O principal motivo citado pelos reumatologistas para pacientes não tomarem aspirina foi que a PCP deveria recomendar aspirina ao paciente (), seguida de polifarmácia () ou preferência dos pacientes/não a considerar ( para ambos). O sangramento gastrointestinal foi uma preocupação em apenas um paciente.

4. Discussão

O presente estudo sugere subutilização da aspirina em pacientes com artrite reumatóide com alto risco de DAC baseado em um escore de risco de Framingham ≥10%. Cerca de 61% destes pacientes também preencheram os critérios EULAR para o gerenciamento de risco cardiovascular. Apenas 8 pacientes incluídos no estudo estavam a tomar aspirina. A razão mais comum para a subutilização da aspirina foi que o médico de cuidados primários (PCP) não aconselhou os pacientes a tomá-la. Isto pode ser devido à percepção de que o PCP cuida do espectro dos problemas médicos dos pacientes, ao contrário do reumatologista que trata apenas a doença articular da artrite reumatóide. Portanto, a PCP deve tratar de questões de prevenção, incluindo a prevenção da DAC. Entretanto, desconhece-se se a comunidade de PCP está plenamente ciente do aumento do risco de DAC na AR.

Não houve outros estudos para analisar o uso da aspirina para a prevenção primária da DAC em pacientes com artrite reumatóide, mas nossa observação concorda com estudos que relatam subutilização da aspirina na população geral.

Não há diretrizes específicas para o uso da aspirina para a prevenção da DAC em pacientes com AR. No que diz respeito ao gerenciamento de risco de DAC em pacientes com AR, a recomendação geral é de que a intervenção seja feita de acordo com as diretrizes nacionais. Nos EUA, as diretrizes da American Heart Association de 2002 e 2007 recomendam aspirina para prevenção primária da DAC em pacientes com risco de doença coronária de dez anos, de ≥10 por cento . As diretrizes do American College of Chest Physicians de 2012 sugerem o uso de aspirina em dose baixa (75-100 mg diários) para pessoas com 50 anos ou mais sem doenças cardiovasculares. As diretrizes de 2009 do US Preventive Services Task Force incentivam o uso de aspirina em populações selecionadas, considerando o benefício cardiovascular relativo e sangramento gastrointestinal . Dado que o risco de DAC na AR é maior do que o risco na população em geral, parece óbvio tratar pacientes de AR com aspirina para a profilaxia da DAC de acordo com as directrizes acima referidas. No entanto, a AR também está independentemente associada ao aumento do risco de sangramento gastrointestinal e também o uso de AINEs e corticosteróides contribuem para esse aumento do risco. Além disso, o uso de anti-inflamatórios não esteróides (AINEs) como ibuprofeno e naproxeno pode interferir com o efeito antiplaquetário da aspirina , o que pode ser uma razão adicional para não prescrever aspirina em pacientes com AR que têm maior probabilidade de usar AINEs do que a população em geral.
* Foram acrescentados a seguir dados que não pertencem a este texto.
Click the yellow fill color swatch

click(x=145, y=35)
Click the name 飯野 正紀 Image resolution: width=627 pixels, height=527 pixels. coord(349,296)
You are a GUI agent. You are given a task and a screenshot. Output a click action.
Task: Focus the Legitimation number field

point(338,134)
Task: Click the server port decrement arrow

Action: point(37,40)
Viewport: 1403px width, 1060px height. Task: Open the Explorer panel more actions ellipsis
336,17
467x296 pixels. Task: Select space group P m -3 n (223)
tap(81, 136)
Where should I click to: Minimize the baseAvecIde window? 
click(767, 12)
No entanto, o medo de sangramento gastrointestinal ou coadministração de AINEs e/ou corticosteróides não foram as principais razões citadas para os pacientes de AR não tomarem aspirina. De fato, a preocupação com sangramento gastrointestinal foi observada apenas por um reumatologista, e o uso de AINEs ou corticosteroides não foi diferente entre usuários e não usuários de aspirina.
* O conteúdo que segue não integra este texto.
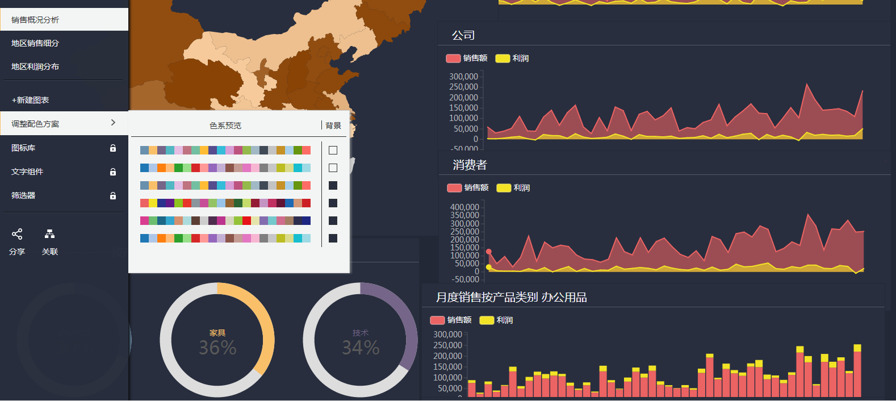
Task: Click red 销售额 legend icon in 公司 chart
Action: [x=453, y=59]
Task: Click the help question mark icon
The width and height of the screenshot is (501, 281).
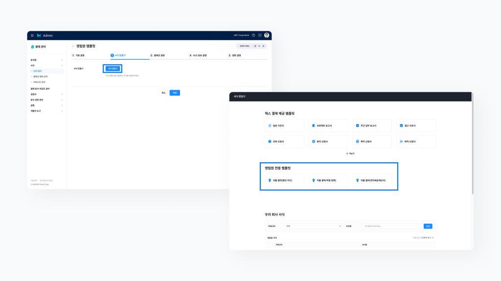Action: pos(253,35)
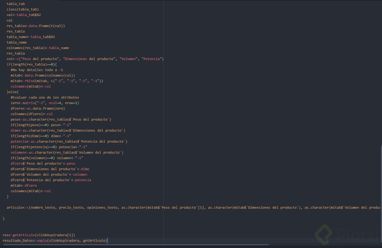Image resolution: width=382 pixels, height=248 pixels.
Task: Click the }else{ line
Action: 13,92
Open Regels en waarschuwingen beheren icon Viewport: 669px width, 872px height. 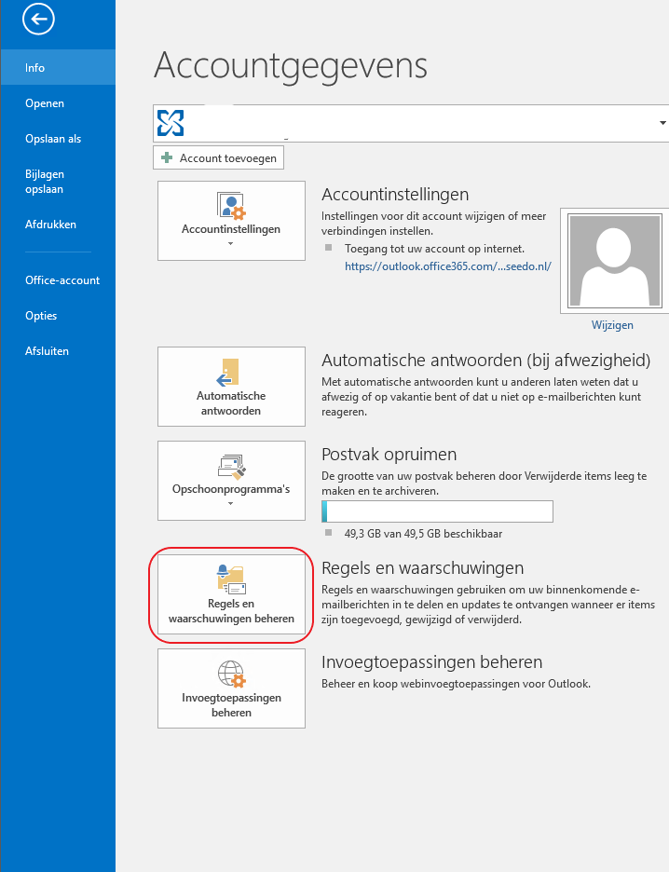point(231,579)
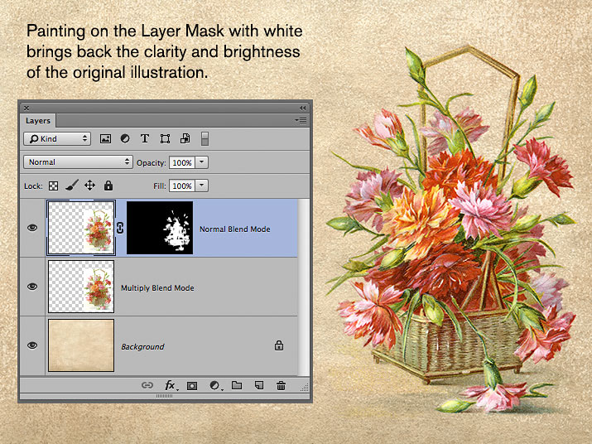Open the Kind filter type dropdown
This screenshot has height=444, width=592.
click(x=57, y=138)
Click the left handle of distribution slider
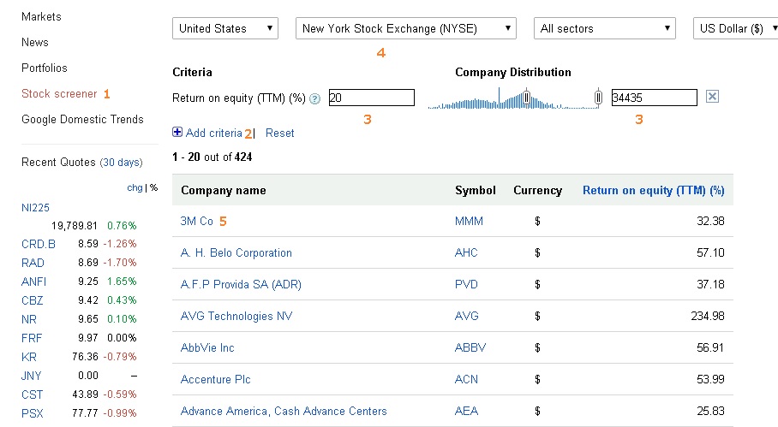 (527, 97)
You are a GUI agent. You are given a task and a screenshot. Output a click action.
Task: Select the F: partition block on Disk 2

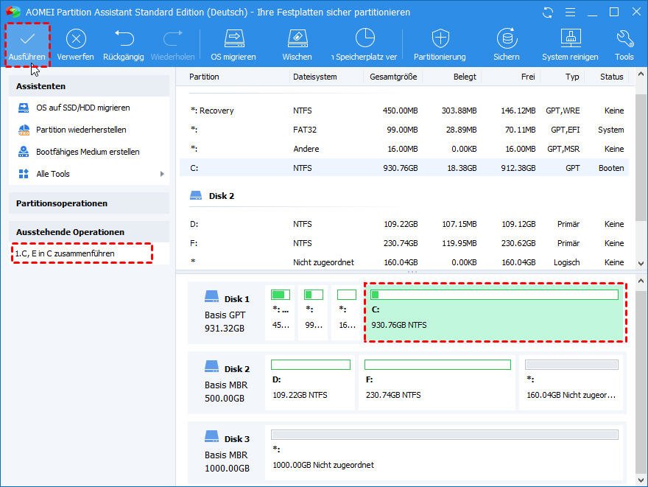tap(437, 383)
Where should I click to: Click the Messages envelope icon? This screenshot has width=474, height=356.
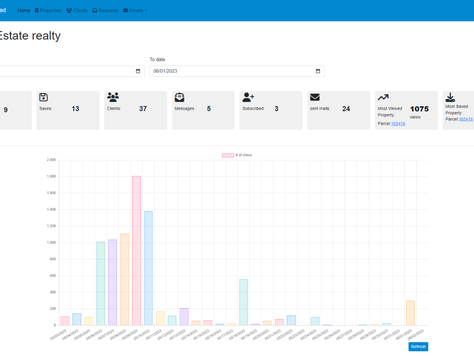[x=180, y=97]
A principal constatação que surgiu deste estudo é que a maioria dos pacientes e reumatologistas vêem a questão do uso de aspirina para prevenção da DAC como um problema que deve ser tratado pela PCP. Parece que existe uma lacuna no cuidado em que os reumatologistas vêem a PCP como a principal proprietária dos problemas de prevenção da DAC, mas a PCP não é necessariamente informada do aumento do risco de DAC na AR.
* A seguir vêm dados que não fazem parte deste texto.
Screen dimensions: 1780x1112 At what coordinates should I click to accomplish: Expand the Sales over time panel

Em conclusão, este estudo mostrou subutilização da aspirina em pacientes de AR com alto risco de DAC, em grande parte devido à percepção de que este é um problema que deve ser tratado pela PCP. É extremamente importante que a comunidade reumatológica dedique seus esforços para educar seus colegas de cuidados primários sobre o maior risco de DAC que os pacientes de AR carregam. Além disso, é necessária mais discussão entre reumatologistas e prestadores de cuidados primários sobre a propriedade dos cuidados da DAC, a comorbidade mais devastadora da AR.